Contoh paling dekat adalah apa yang terjadi di Kabupaten Bojonegoro beberapa tahun terakhir. Kawasan hutan di Gondang dan Temayang yang dulu rimbun kini menunjukkan tanda-tanda kelelahan. Ketika tutupan hutan berkurang, tanah kehilangan spons alaminya. Maka tak heran, banjir bandang beberapa waktu lalu menerjang desa-desa di dua kecamatan itu. Air hujan yang deras tak lagi bisa ditahan akar pepohonan; ia meluncur liar membawa tanah, kayu, dan batu. Warga kaget, tapi alam sebenarnya hanya merespons sesuai hukum dasarnya: jika hulu rusak, hilir menanggung akibat.
Kejadian serupa meluas di banyak wilayah Indonesia. Sumatera Utara, Sumatera Barat, dan Aceh baru-baru ini juga mengalami banjir bandang dan longsor besar. Di Sumut, banjir menerjang kawasan permukiman setelah hujan ekstrem mempercepat aliran air dari bukit-bukit yang semakin gundul. Di Sumbar, aliran lahar hujan dari Marapi bercampur dengan kayu-kayu gelondongan yang seharusnya tidak ada di aliran sungai—indikasi deforestasi yang mengabaikan sistem alam. Sementara di Aceh, banjir bandang di beberapa kabupaten terjadi bersamaan dengan longsor di daerah perbukitan, memperlihatkan bahwa vegetasi penahan tanah sudah tidak lagi cukup.
Di semua kasus itu, pola yang sama muncul: deforestasi memperlemah daya lenting ekosistem, dan ketika curah hujan ekstrem datang, bencana menjadi tak terhindarkan.
Ketika Alam Kehilangan Guru, Manusia Kehilangan Arah
Masalah deforestasi akhirnya bukan hanya persoalan hilangnya pohon, tapi hilangnya pengetahuan ekologis yang seharusnya menjadi panduan kita. Tanpa ekoliterasi, manusia mudah tergoda memperlakukan alam sebagai objek ekonomi semata. Kita sering lupa bahwa hujan, air, dan udara bukan hasil pabrik, tetapi hasil harmoninya ekosistem.

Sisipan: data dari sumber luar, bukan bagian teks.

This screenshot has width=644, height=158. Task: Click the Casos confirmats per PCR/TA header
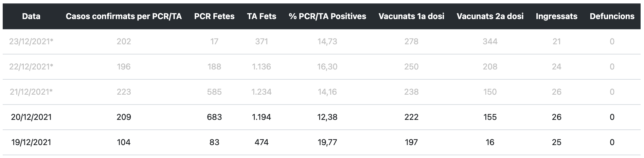pos(124,16)
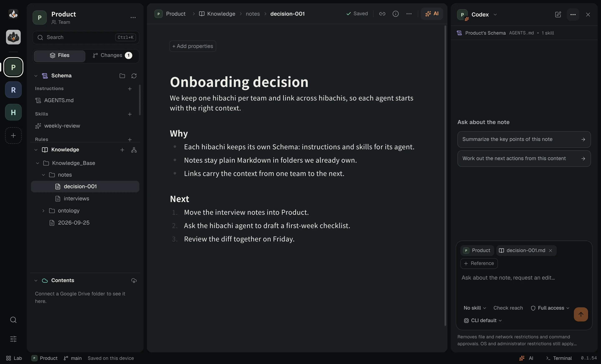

Ambil contoh dari Gondang dan Temayang tadi. Banyak warga masih terkejut: “Kok bisa banjir sebesar ini?” Padahal, ketika hutan di perbukitan ditebang secara ilegal atau dikonversi untuk pertanian tanpa kontrol, sistem airnya berubah total. Banjir itu bukan murni bencana alam; ia adalah bencana ekologis yang dipicu keputusan manusia.
Anak-anak perlu belajar bahwa satu pohon bisa menyimpan ratusan liter air. Bahwa akar-akar pohon bekerja seperti anyaman raksasa yang menahan tanah agar tidak longsor. Generasi yang paham hubungan ekologis seperti ini akan tumbuh menjadi masyarakat yang lebih bijak dan pembuat kebijakan yang lebih visioner.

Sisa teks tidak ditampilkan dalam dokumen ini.